由于HUVEC具有分化潜能和新生血管内皮细胞特性,可通过新生儿脐带消化所得,获取容易,所以目前对内皮细胞功能的了解大部分是基于HUVEC的研究[17]。但HUVEC平均寿命为传代10次,可培养约5个月,故用HUVEC做长期体外实验是不可能的[18]。由于供者来源不同,故分离培养的HUVEC所得实验结果相互之间并没有可比性。McCall等[19]对人不同类型的血管内皮细胞进行miRNA分析后发现不同类型内皮细胞miRNA表达不一致。KD患儿心血管并发症主要发生在冠状动脉,与HUVEC在基因表达、血流动力学、功能等方面存在差异,故基于HUVEC研究的KD实验结果仍存在争议,但Krishnaswamy等[20]用RT-PCR检测TNF-α刺激HCAEC和HUVEC后分泌的细胞因子,发现没有明显差别,提示目前基于HUVEC进行的KD体外研究仍具有非常重要的意义,值得进一步研究。
二、人冠状动脉内皮细胞
HCAEC对研究和了解冠状动脉疾病的分子机制有重要价值,Krishnaswamy等[20]首次报道了HCAEC多功能性细胞因子的表达,及其在炎性因子和糖皮质激素调控下的变化,比较了来自HCAEC和HUVEC的细胞系中细胞因子转录的表达,发现HCAEC中白细胞介素-5(interleukin-5,IL-5)、IL-6、IL-8和单核细胞趋化蛋白-1(MCP-1)表达上调;TNF-α刺激HCAEC后能诱导其表达IL-1α、IL-6、粒细胞-巨噬细胞集落刺激因子(GM-CSF)和MCP-1;HCAEC与HUVEC表达的细胞因子的基因分布没有明显的差异,糖皮质激素能抑制这两种细胞表达IL-8。这些研究表明HCAEC能够表达多种多功能的细胞因子,可能与血管炎症有关。有研究者[21]提取KD患儿外周血单核细胞(PBMC)进行培养,发现其上清液TNF-α含量明显高于非KD患儿组,用此上清液刺激HCACE后发现IL-6、IL-1β、NF-κB p65及半胱天冬酶-6表达上调,且可诱导HCAEC细胞凋亡,同时发现NF-κB抑制剂可明显减轻上述反应,提示KD患儿血管炎的发病机制与NF-κB信号通路有关,这与以HUVEC为模型进行的研究结论相符[22]。

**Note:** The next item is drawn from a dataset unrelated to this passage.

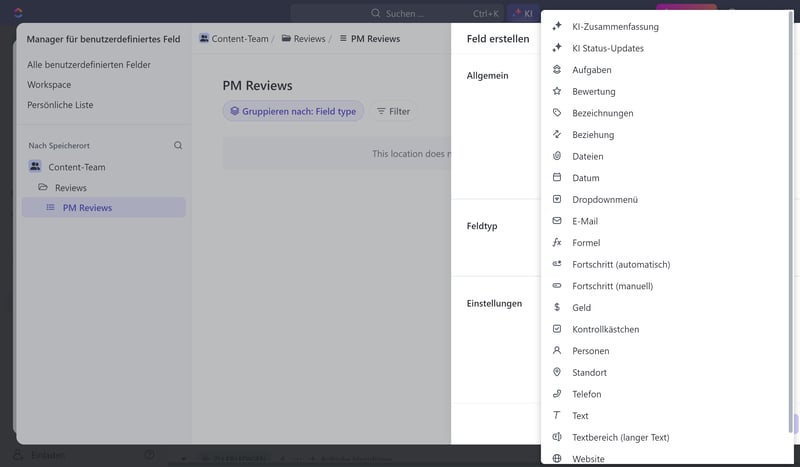Select Fortschritt (manuell) field type
The width and height of the screenshot is (800, 467).
(612, 286)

维生素D是一种固醇类衍生物及类固醇激素,也是人体必需的脂溶性维生素,其在血液中的最强活性形式为1,25二羟维生素D[1,25-(OH)2D3],多项研究表明维生素D缺乏与心血管疾病发生有潜在相关性[23]。Kudo等[24]用1,25-(OH)2D3预处理HCAEC,可抑制TNF-α诱导的血管细胞黏附因子-1(vascular cell adhesion molecule-1,VCAM-1)表达和IL-8产生,调节炎性反应。Suzuki等[25]用1,25-(OH)2D3预处理HCAEC,发现1,25-(OH)2D3可抑制TNF-α诱导NF-κB活化和E选择素分泌,调节KD血管炎性反应,提示维生素D可能有治疗KD血管炎症的潜在价值。

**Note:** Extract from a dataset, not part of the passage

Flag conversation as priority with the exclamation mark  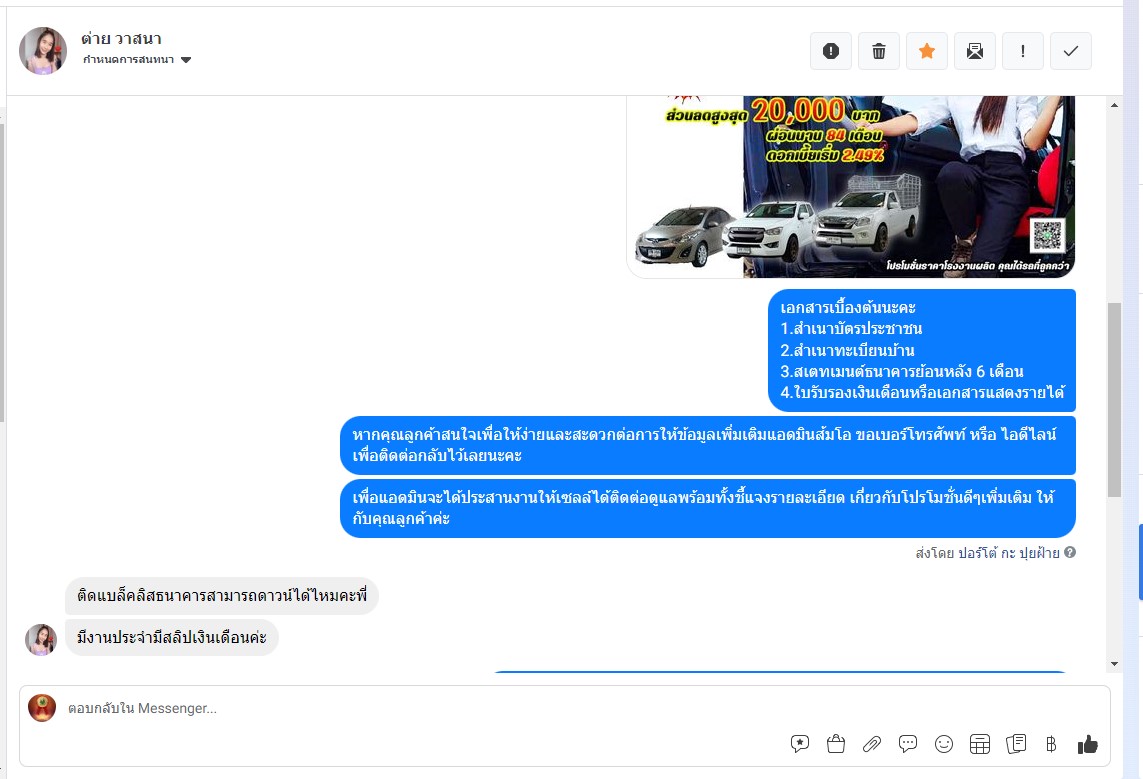pyautogui.click(x=1023, y=51)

由于制备HCAEC所需的冠状动脉标本获取困难,故目前绝大多数研究所用细胞是直接向生物公司购买所得。田凤石等[26]在成年男性猝死半小时内的心脏里提取HCAEC,在国内首先建立了成人冠状动脉内皮细胞的体外培养方法。由于KD发病主要为5岁以下儿童,成人冠状动脉与儿童冠状动脉存在差异,若能以相似方法得到KD患儿的冠状动脉内皮细胞并将其用于KD研究,则会使实验结果更有价值;但不可否认的是,目前基于HCAEC的KD研究仍具有重要意义。
三、其 他
目前KD研究的体外模型所使用的内皮细胞以HUVEC与HCAEC为主。研究者仍在不断探索新的内皮细胞模型,Donnini等[27]首次建立了一种新型人类主动脉内皮细胞(human aortic endothelial cells,HAEC)增殖的长期培养系统。此类HAEC可在体外保持多代不同的分化特征,产生抗血栓因子和血栓形成因子,并对TNF-α刺激产生炎性反应,在表面表达ICAM-1,产生大量NO、ET和细胞因子,从而改变生长特性,此新系统可能对理解和研究许多血管病变的分子机制和老化过程非常有用。KD并发症以冠状动脉为主,而主动脉造并未受到明显损伤,提示将HAEC模型用于KD发病机制的比较研究有重要价值。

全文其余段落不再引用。